To the inexperienced, this may seem alarming. How was it possible that despite what I had told him just minutes prior to our meal that he had connected dots from our pre-lunch conversation and had somehow equated no cod with my reheating left-over chili?
But, to anyone who’s been married for a decade or so (or less if you’re more advanced) there exists a reality that there comes a point in married life when the sound of your loved one’s voice no longer pings the eardrum. It is sort of like wearing a favorite perfume or aftershave; after a while you just can’t smell it anymore. (A similar situation arises with parents and children, only children hear their parents’ voices in a manner best described as “Charlie-Brown-teacher-speak”.) And, because we’re not really hearing what the other one is saying, we compensate with what we think they’re saying.
Complicating this phenomena are the times when we are able to communicate without speaking, when I know what he’s thinking or going to say before he says it. I haven’t determined whether I’m reading his mind or placing thoughts in it. That research continues.

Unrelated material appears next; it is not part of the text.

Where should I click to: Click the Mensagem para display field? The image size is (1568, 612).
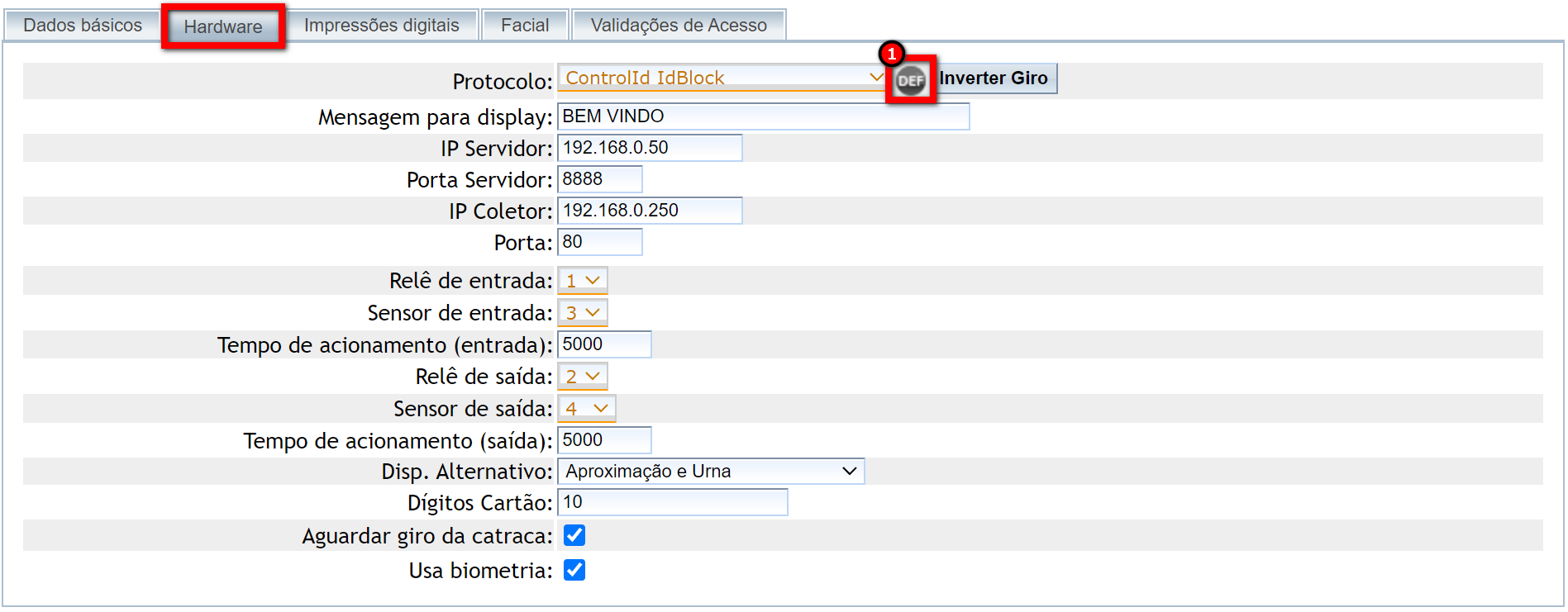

What I have concluded is that communication between spouses is a complex thing. As we grow together and gain the ability to finish each others’ sentences, we also seem to diminish the ability to actually listen to each other. This results in the commonly heard statements of, “You never told me that,” “how would I know” and “that’s the first I’ve heard of this!”
I guess the key in dealing with this perplexing dilemma , is to remain calm and remember that this person who seems to be totally ignoring what you say is the person who loves you most and most importantly you love above all others. We may not be hearing so well with our ears so we must remember to try all the harder to listen with our hearts. If our hearts are open our ears really don’t matter and in the big picture, neither do spaghetti and chili.